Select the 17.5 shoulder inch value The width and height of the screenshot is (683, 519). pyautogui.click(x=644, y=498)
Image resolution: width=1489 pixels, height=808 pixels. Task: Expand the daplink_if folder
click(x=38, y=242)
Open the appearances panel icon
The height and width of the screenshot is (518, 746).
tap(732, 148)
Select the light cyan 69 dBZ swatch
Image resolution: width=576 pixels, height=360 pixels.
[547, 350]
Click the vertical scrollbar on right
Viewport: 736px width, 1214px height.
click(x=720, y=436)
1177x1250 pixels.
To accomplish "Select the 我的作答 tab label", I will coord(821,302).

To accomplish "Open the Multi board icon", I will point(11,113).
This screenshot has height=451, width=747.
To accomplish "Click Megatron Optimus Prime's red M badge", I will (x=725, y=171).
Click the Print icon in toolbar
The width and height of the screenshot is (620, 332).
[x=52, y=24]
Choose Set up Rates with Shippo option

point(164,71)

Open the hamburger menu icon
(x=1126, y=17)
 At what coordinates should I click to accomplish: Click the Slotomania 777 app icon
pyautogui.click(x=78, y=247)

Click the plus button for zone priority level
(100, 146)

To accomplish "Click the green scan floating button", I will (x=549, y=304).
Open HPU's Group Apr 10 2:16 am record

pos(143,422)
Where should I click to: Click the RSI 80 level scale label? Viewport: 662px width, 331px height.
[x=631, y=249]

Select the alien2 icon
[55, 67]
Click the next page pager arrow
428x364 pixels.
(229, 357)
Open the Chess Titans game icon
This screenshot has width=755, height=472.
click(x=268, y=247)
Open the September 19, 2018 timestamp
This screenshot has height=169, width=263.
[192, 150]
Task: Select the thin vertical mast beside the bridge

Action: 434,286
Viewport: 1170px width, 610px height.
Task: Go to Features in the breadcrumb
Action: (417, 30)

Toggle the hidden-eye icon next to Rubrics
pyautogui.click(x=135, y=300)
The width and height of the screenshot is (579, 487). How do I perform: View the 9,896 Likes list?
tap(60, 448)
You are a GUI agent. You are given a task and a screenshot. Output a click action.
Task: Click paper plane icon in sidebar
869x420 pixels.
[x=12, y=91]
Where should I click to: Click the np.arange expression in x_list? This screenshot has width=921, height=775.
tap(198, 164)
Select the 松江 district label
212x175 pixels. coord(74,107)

* **DO THIS**
Copy out the entries above, from the first line up to and including the line with "click(x=720, y=436)".

* **WRITTEN ANSWER**
Select the 17.5 shoulder inch value The width and height of the screenshot is (683, 519). pyautogui.click(x=644, y=498)
Image resolution: width=1489 pixels, height=808 pixels. Task: Expand the daplink_if folder
click(x=38, y=242)
Open the appearances panel icon
The height and width of the screenshot is (518, 746).
tap(732, 148)
Select the light cyan 69 dBZ swatch
Image resolution: width=576 pixels, height=360 pixels.
[547, 350]
Click the vertical scrollbar on right
Viewport: 736px width, 1214px height.
click(x=720, y=436)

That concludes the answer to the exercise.